O provimento considera ainda a Resolução nº 127/2011, do Conselho Nacional de Justiça (CNJ), que dispõe sobre o pagamento de honorários de perito, tradutor e intérprete, em casos de beneficiários da justiça gratuita, no âmbito da justiça de primeiro e segundo graus e o teor da Resolução nº 12/2012 do TJ-AL, que instituiu o serviço de perito, intérprete e tradutor, custeado com recursos próprios.
O cadastro está disponível no link http://www.tjal.jus.br/bancodeperitos.
Crescimento da demanda por serviços periciais
A secretária-geral da Corregedoria, Karla Quintiliano, explicou que a demanda em determinadas áreas tem crescido junto à justiça alagoana. "A demanda é grande em áreas como perícia médica, engenharia, tradução, cartas rogatórias, alimentos, e inclusive por parte de pais estrangeiros. É uma ação que não pode demorar, para dinamizar o trabalho do magistrado. Existe um cadastramento no site da Corregedoria. O profissional precisa ter diploma de bacharel na área que vai atuar e comprovar especialidade, por exemplo", ressaltou.

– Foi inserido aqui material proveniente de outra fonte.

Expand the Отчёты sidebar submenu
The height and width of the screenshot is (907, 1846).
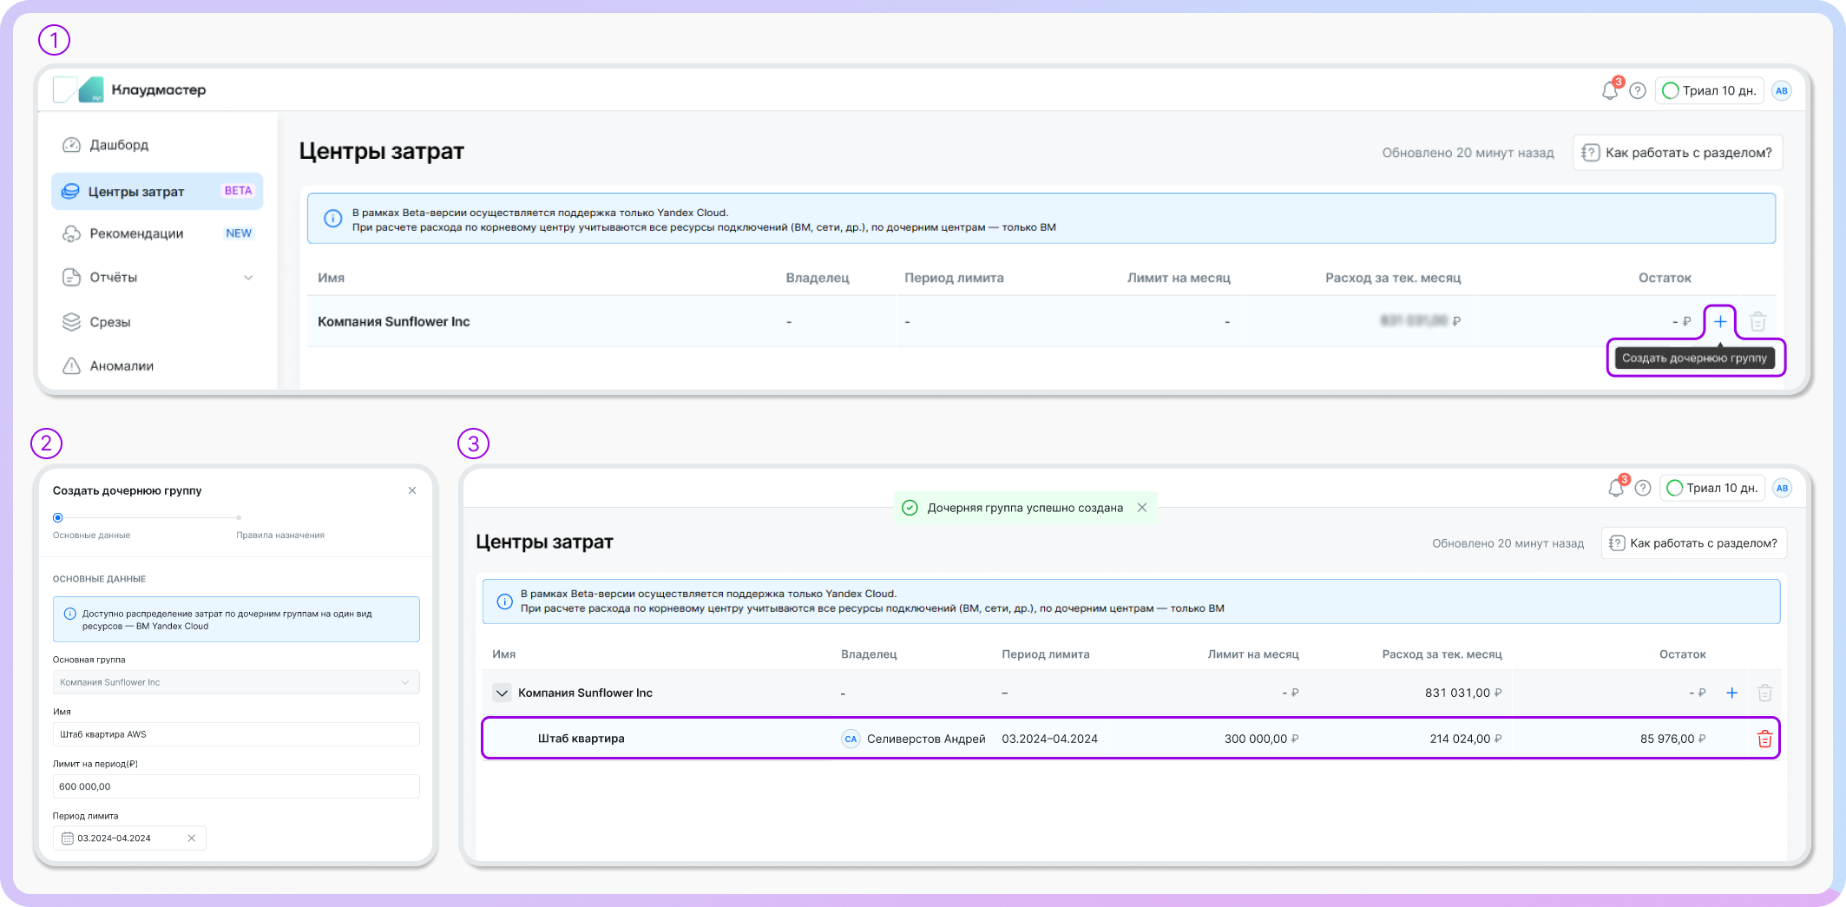[x=248, y=278]
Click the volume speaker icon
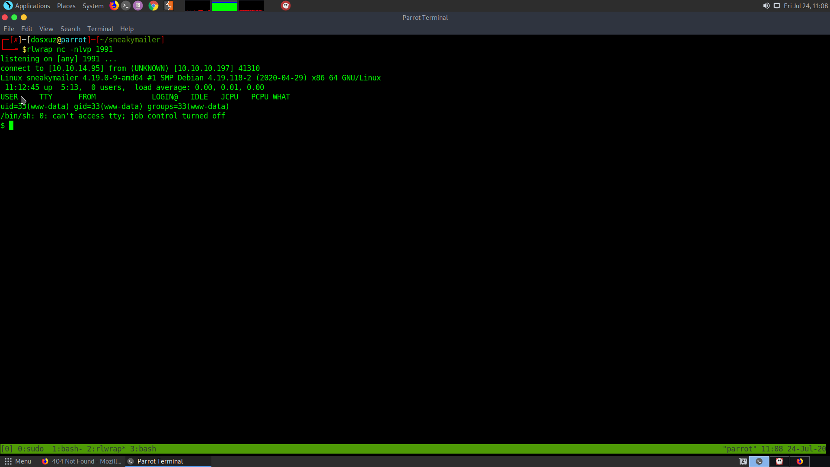830x467 pixels. 766,6
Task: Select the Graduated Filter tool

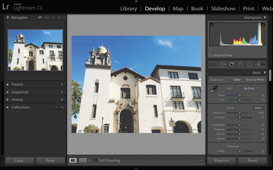Action: coord(241,64)
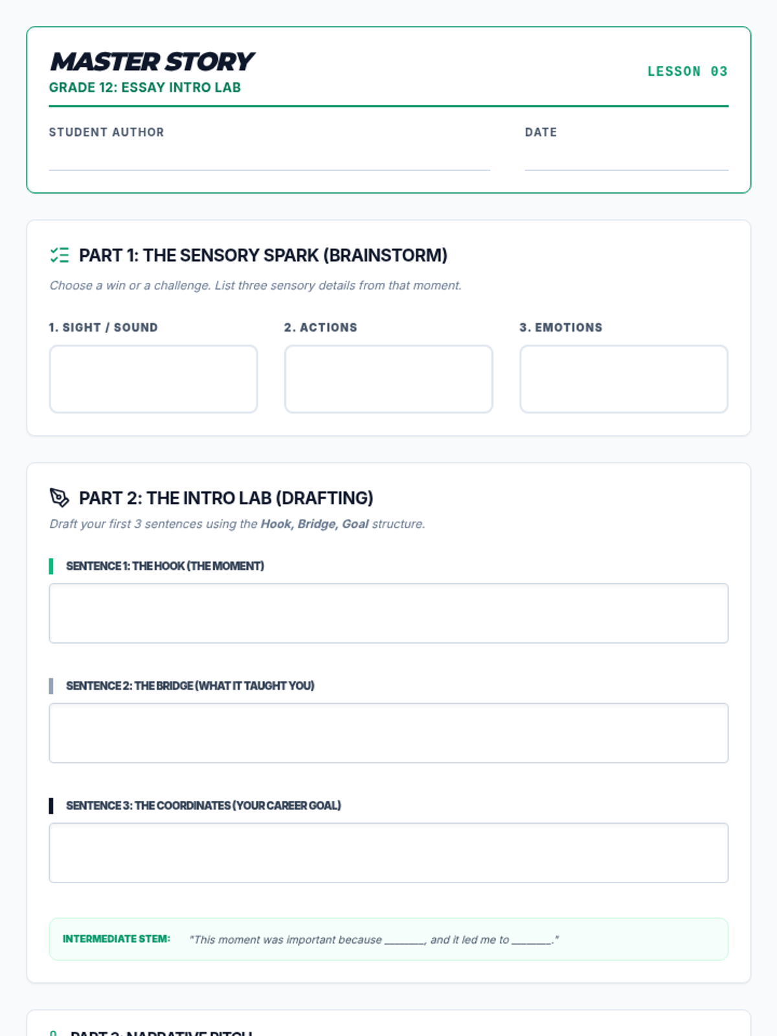Screen dimensions: 777x1036
Task: Click the icon beside Part 3 heading
Action: coord(54,1033)
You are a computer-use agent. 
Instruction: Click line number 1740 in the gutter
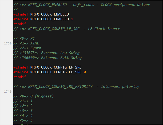[8, 92]
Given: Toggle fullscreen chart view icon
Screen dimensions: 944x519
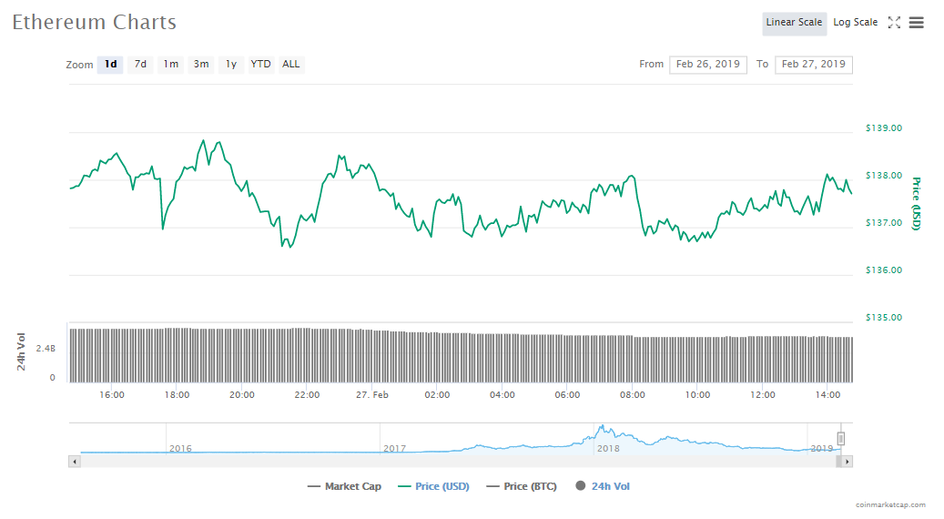Looking at the screenshot, I should click(x=894, y=23).
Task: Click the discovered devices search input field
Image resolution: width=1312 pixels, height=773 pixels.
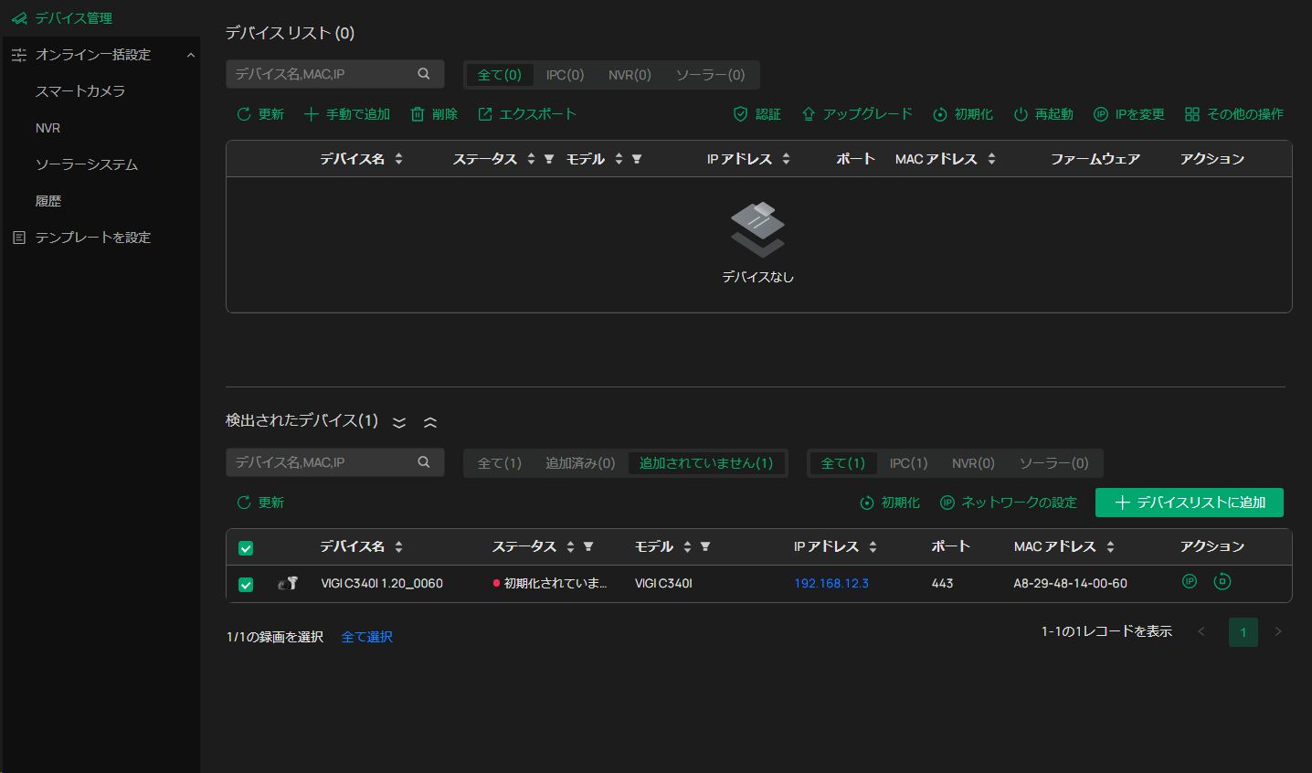Action: [x=320, y=462]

Ana Cecília é advogada e professora de língua inglesa e foi umas das primeiras a se cadastrar no banco de dados. "Decidi atuar como intérprete, auxiliando a justiça alagoana", afirmou. O Banco de Peritos, Tradutores e Intérpretes é de responsabilidade da CGJ-AL, por meio do Departamento Central de Assuntos Judiciários – DCAJ, que administra o sistema.